VS2010 Debugging Weirdness

I have posted details about this issue in another post (but the focus of that post is another issue which is what I'm trying to debug)... the other post is here: XmlSerializer.Deserialize for a sub class (not an array)

In a nutshell, here is what is happening:

I'm deserializing from an xml file to classes in C# using XmlSerializer.Deserialize().

If I take a look at the object that is created by the Deserialize function, it shows me that one of the objects within it is null, and if i then Serialize that back out to an xml file it comes through with null values.

But, if I don't take a look at the object after Deserializing, and just continue on to Serialize back to XML, all the values are there and Serialize correctly.

So it seems that the debugger is nuking my object's values, or writing them all back to null.

I've tried changing the parameterless constructor of the object to write default values to the properties, but the result in the debugger is still null (so it's not reinstantiating the object as I suspected it might be doing).

The Deserializer is working fine for every other object except this one (which is one level deeper than all the others in the XML, but in the class hierarchy it is at the same level as the others. I've tried moving it to a level deeper in the class hierarchy but that doesn't make a difference.

I'm sure this issue is with the Visual Studio debugger and not the Deserializer, but I don't know how to verify this. Does anybody else have any ideas, or seen anything like this in VS before?

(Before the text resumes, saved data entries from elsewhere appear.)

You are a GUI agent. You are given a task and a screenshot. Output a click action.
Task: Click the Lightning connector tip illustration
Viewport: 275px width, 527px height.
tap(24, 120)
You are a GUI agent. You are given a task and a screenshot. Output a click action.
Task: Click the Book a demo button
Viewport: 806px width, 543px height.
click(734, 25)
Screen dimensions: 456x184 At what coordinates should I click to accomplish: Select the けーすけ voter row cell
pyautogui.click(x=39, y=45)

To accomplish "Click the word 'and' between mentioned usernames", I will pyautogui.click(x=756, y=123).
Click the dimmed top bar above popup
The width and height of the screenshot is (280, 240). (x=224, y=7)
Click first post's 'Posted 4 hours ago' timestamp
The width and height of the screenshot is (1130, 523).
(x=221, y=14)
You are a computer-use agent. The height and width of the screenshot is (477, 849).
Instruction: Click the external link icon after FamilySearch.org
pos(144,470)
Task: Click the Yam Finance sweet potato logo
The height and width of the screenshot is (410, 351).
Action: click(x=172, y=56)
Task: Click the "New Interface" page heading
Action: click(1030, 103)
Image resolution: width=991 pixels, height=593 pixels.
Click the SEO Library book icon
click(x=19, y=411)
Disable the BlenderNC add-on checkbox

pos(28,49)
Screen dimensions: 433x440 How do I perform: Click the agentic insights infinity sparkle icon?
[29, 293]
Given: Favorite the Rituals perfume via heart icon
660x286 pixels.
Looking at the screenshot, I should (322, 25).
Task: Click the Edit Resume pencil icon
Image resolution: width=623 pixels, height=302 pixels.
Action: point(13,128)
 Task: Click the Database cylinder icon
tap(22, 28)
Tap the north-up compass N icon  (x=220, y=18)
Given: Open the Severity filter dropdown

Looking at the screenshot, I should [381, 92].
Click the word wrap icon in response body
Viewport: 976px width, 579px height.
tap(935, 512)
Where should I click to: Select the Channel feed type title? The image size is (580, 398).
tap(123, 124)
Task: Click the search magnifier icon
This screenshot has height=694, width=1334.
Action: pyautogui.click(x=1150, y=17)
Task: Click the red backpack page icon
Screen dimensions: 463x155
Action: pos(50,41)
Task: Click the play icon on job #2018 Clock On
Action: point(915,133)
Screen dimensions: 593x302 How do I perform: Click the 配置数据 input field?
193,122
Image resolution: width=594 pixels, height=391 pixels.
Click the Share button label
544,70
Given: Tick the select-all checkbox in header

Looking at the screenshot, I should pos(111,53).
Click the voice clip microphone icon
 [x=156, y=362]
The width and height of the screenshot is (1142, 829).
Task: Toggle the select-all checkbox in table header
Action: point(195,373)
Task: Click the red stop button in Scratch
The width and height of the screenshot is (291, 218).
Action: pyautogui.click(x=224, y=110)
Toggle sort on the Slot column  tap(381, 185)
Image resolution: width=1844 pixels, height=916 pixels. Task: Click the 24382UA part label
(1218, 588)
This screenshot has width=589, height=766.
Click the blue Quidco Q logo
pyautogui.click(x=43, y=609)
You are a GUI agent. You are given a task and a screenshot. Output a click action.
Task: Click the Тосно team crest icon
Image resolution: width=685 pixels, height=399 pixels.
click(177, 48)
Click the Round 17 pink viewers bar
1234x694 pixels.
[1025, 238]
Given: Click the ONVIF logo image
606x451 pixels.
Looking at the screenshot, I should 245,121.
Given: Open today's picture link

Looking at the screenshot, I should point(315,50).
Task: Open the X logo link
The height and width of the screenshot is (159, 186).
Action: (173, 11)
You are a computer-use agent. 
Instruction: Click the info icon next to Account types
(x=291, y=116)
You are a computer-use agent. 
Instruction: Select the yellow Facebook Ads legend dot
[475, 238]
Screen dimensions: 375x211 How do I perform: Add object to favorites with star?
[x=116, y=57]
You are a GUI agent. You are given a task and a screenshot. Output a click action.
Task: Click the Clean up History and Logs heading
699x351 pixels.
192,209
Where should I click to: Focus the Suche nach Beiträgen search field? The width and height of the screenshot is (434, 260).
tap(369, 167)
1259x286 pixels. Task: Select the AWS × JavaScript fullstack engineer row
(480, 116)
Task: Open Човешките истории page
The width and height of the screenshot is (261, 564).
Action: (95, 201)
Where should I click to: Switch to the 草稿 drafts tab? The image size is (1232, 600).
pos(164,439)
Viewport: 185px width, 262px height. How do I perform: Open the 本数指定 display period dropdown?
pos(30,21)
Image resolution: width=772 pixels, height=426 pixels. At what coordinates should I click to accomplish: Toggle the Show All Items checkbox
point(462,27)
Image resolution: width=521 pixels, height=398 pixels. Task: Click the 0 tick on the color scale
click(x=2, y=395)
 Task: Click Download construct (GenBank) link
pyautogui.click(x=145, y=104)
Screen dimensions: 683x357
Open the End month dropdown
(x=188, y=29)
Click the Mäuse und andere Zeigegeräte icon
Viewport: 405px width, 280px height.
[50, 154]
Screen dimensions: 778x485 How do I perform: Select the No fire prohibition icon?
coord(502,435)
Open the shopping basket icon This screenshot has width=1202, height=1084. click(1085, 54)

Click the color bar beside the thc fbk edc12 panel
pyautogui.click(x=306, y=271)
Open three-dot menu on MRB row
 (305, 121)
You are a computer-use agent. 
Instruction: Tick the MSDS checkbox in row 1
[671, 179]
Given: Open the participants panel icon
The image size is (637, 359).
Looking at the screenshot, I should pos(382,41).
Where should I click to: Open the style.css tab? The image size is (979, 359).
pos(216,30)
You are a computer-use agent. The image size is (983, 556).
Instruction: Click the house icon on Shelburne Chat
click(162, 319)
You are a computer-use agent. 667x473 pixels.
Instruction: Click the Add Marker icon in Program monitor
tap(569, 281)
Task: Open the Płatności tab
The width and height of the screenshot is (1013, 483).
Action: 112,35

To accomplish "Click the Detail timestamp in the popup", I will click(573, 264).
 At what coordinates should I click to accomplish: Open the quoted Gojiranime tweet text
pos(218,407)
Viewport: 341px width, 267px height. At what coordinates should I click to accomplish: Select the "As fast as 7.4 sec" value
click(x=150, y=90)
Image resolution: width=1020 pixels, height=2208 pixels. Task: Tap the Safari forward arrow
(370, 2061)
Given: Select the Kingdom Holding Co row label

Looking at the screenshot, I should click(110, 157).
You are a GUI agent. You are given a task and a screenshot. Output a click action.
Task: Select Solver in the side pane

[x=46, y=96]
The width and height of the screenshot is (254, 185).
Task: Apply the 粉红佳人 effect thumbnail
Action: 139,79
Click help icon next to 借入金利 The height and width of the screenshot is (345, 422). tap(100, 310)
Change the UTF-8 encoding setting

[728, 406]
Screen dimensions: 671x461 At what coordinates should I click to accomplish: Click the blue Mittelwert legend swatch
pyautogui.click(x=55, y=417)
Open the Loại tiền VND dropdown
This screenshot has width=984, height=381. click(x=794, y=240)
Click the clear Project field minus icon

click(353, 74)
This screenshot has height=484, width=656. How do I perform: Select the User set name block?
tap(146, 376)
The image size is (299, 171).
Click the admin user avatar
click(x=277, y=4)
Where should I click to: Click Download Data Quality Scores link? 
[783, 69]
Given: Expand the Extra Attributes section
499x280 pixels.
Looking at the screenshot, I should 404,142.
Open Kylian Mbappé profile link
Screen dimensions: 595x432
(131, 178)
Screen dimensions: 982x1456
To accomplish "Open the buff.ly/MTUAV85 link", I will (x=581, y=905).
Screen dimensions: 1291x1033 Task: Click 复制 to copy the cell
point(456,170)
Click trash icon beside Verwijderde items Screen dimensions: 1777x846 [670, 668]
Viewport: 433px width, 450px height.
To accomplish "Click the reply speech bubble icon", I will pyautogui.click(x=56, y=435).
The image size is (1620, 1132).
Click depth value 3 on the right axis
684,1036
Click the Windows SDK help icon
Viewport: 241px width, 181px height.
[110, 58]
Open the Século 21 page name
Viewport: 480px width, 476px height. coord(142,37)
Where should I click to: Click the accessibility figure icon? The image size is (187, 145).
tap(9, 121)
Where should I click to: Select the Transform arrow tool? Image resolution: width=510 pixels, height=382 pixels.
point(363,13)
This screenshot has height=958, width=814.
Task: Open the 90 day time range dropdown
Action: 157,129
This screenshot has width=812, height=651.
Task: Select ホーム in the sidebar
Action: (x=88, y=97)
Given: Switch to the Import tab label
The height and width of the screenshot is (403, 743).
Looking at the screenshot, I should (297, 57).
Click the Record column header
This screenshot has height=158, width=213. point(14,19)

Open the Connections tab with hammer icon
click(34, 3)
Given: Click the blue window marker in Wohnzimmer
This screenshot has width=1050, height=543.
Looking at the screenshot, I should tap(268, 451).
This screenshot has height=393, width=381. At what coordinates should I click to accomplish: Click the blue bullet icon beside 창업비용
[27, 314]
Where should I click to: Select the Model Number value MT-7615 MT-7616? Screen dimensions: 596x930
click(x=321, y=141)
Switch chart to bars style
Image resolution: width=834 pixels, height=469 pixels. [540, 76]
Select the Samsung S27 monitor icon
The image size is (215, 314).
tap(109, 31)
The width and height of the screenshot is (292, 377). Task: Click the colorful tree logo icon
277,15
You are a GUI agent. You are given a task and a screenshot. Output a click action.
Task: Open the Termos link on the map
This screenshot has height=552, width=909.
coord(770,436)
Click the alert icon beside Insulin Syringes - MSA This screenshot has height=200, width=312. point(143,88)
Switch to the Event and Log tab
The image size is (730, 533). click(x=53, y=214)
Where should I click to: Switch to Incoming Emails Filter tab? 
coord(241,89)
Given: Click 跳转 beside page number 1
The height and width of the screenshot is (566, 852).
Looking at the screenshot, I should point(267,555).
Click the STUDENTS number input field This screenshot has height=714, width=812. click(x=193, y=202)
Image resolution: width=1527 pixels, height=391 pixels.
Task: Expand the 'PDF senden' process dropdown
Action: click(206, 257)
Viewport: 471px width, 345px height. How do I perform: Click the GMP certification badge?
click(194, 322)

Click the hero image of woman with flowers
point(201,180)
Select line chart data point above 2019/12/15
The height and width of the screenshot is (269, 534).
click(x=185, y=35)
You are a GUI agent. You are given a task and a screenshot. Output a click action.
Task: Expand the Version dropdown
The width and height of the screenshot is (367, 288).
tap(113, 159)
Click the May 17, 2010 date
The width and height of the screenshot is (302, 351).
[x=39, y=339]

I think I might try to debug on a different machine today - maybe it's something to do with my environment. Resharper maybe? So very weird... Any other advice would be greatly appreciated.

Upvotes: 1

Views: 34

Answers (1)

Jeeby
Jeeby

Reputation: 1464

Ahahahaha... I'm such a goof! Had a workmate run through this with me, and we found something really silly that i'd done, namely:

public string ToString()
{
    Name = null;
    OfficeName = null;
    Address1 = null;
    Address2 = null;
    City = null;
    State = null;
    Postcode = null;
    Phone = null;
    Banner = null;
    Logo = null;

    StringBuilder sb = new StringBuilder();
    sb.Append(String.Format("Name:{0} / OfficeName: {1} / Address1: {2} / Address2: {3} / City: {4} / State: {5} / Postcode: {6} / Phone: {7} / Banner: {8} / Logo: {9}",
        Name, OfficeName, Address1, Address2, City, State, Postcode, Phone, Banner, Logo));
    return sb.ToString();
}

So every time i took a look at the object in the debugger, it was calling my ToString() override, which was then nuking all the values.